His content is an homage to one of the most famous fictional yuppie serial killers in cinematic history, Patrick Bateman in American Psycho. He’s acknowledged the comparison in a YouTube short. Bateman is also the face of the sigma grindset community that has jokingly idolized him as a role model. I’m not going to moralize about media literacy or why it’s incumbent that you “get” that Patrick Bateman is not supposed to be idolized. Let’s be honest, Christian Bale looks cool as hell in that movie, and it’s just a meme.

What freaks me out is the sincere rise in demand for this content and the creators who peddle deadly serious routines that intermingle hustle culture, productivity hacking, biomaxxing, and hyper-orderliness. Think the audiences of people like Andrew Huberman and Bryan Johnson, who live to optimize, read books like Atomic Habits, and treat their body not as a temple but as a machine to be updated.

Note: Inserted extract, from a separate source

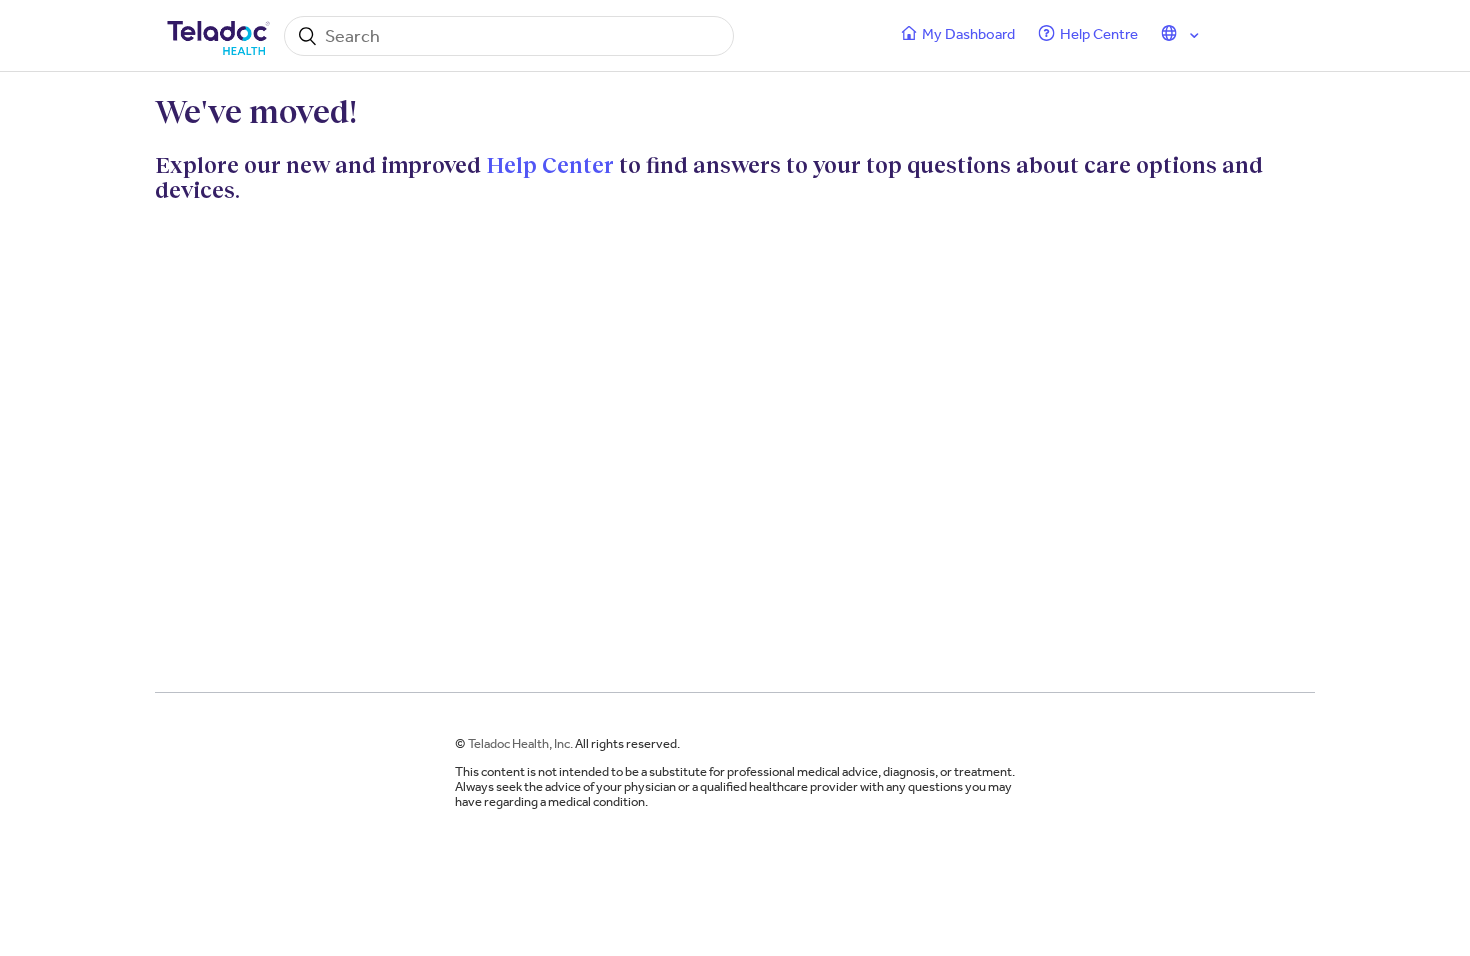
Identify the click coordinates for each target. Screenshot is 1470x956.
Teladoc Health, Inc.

The Bateman LARP is a good hook to build an audience online. It’s compelling enough to watch so you can hawk a course or sell some products or to just have a giggle at making people squirm. But there’s undeniable overlap between the tongue-in-cheek American Psycho-ification of William’s content and the sincerity of Hall’s content—the performative grind and metrosexual upkeep in this content ecosystem is almost indistinguishable from William’s satire. The fantasy that's compelling onscreen becomes disturbing in real life when people willingly commodify emptiness.

This content is so successful because it’s reflective of the hyper-materialist, optimization-obsessed culture we currently live in, where crisis of meaning has been replaced with pseudo-religious rituals and purification, only in the form of “wellness.” Self-mastery as performance has quietly replaced community, family, and spirituality in ways that are far more sinister than even American Psycho’s cautionary satire intended. These people aren’t psychopaths learning how to act human, they’re humans willingly yielding to algorithms. It’s an incredibly perverse inversion of Bale’s monologue, “I'm some kind of abstraction, but there is no real me, only an entity—something illusory…I simply am not there.”